Detective Sawyer grabbed her jacket and paused at the door, looking back at me. “Are you coming or not?”
I got out of bed, nearly stumbling over the jeans left on thefloor. “Give me five minutes.”
We drove in silence, interrupted only by the occasional chime of the GPS system.
Detective Sawyer was focused on the road, her thumb tapping against the steering wheel in a rhythm only she could hear. I studied the way the morning light caught her profile, tracing the edge of her cheekbone while shadows settled into the hollow of her throat. It was strange to think that I had my lips pressed against that same spot only a few short hours ago.

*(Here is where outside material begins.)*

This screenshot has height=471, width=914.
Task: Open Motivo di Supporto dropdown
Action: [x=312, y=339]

Detective Sawyer turned her head in my direction, as if sensing where my thoughts had headed. “What?”
“Nothing,” I said, looking back at the road. Thankfully, a pair of police cruisers came into view, their lights casting restless streaks of red and blue across the row of houses up ahead. When we pulled up, Naomi was waiting outside the perimeter, a heavy winter jacket zipped to her chin. She ducked beneath the yellow tape once she spotted us.

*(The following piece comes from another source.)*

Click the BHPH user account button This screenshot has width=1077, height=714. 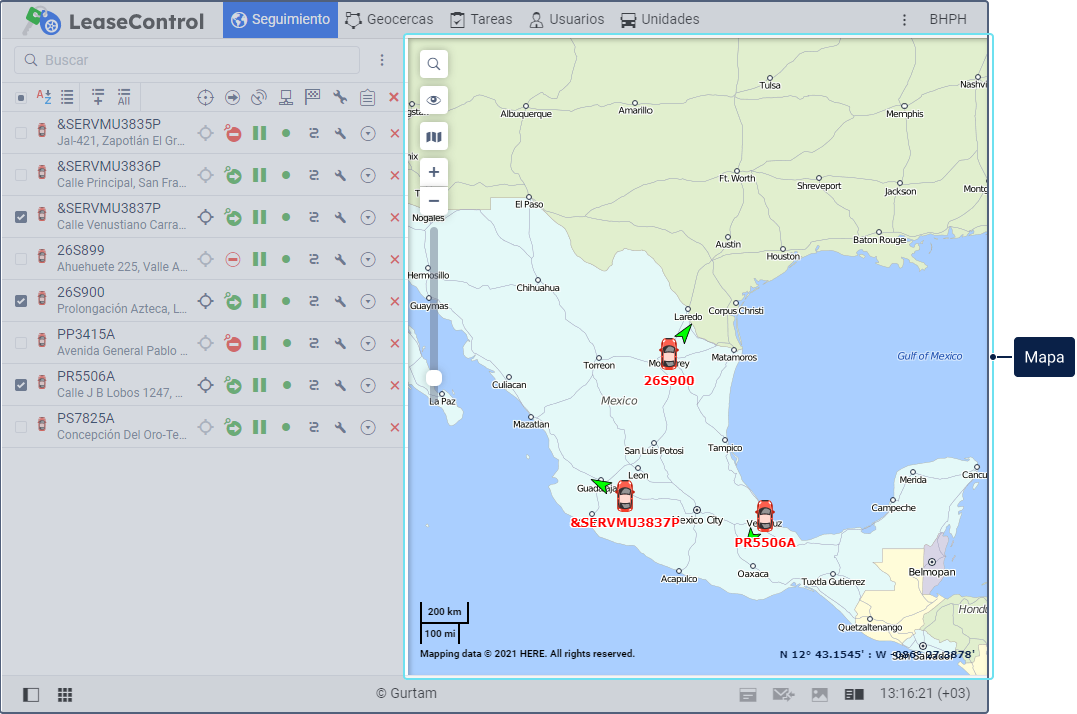point(947,19)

“Walk me through what we know.” Detective Sawyer got straight to business.
Naomi fell in step beside her as we crossed the street. “Victim is male, late-twenties. A neighbor called it in about an hour ago.”
On the floor near the threshold, a rolled-up towel had been shoved against the base. The hinges gave a long, complaining creak as we stepped inside. The place was mostly bare, save for a few necessities. A battered coffee table blistered with cigarette burns sat in the center, flanked by an old armchair and a couch that sagged in the middle, one of the cushions ripped halfway down the seams to reveal yellow foam. To the right, a small kitchenette shrank into the corner like an afterthought. A single burner hot plate sat in place of a stove,its coil blackened from overuse. A stack of unopened mail was left out beside it, held down by a cracked ashtray filled with pennies.
The body itself was sprawled in the center of the room, limbs angled out like a crude star drawn by a child.
The sheer volume of blood made it hard to make sense of the injuries at first. It pooled thick around the torso, dark and viscous, spreading outward on the carpet like a jagged halo. Arterial spray marked the wall to the right, the spatter tapering off near the rusty sink in grim, abstract art.
But it was the left arm that caught my eye. Or what remained of it, anyway.
The hand had been severed just above the wrist; however, it wasn’t a clean dismemberment. There was no precision in it, no finesse, which surprised me somewhat. The cut had been made in a sawing motion—savage, almost frantic. The bone was splintered, jagged shards poking through the flesh. Some of the muscles had retracted into the forearm, tendons exposed like wires fraying under strain, with blood spattering in a radial arc outward from the wrist.
It seemed that the killer had decided not to take a trophy this time around. The hand lay a short distance away, palm-up, fingers curled in a frozen spasm.
This wasn’t what I had expected.
I’d seen my friend’s work before. While they weren’t indifferent toward the victims, the killings themselves always struck me as somewhat detached, systematic. This was something else.
Detective Sawyer stood a few feet away, her gaze steady on the scene. She hadn’t spoken a word since we entered, her eyes tracking the spatter and pooling like she was mappingsomething invisible, building a story from the evidence scattered across the room.
Whatever had happened here, it hadn’t gone entirely to plan. Even I could see that. This felt rushed. Emotional. Sloppy. There were footprints in the blood—partial smears, slipping, sliding. A struggle that went on too long.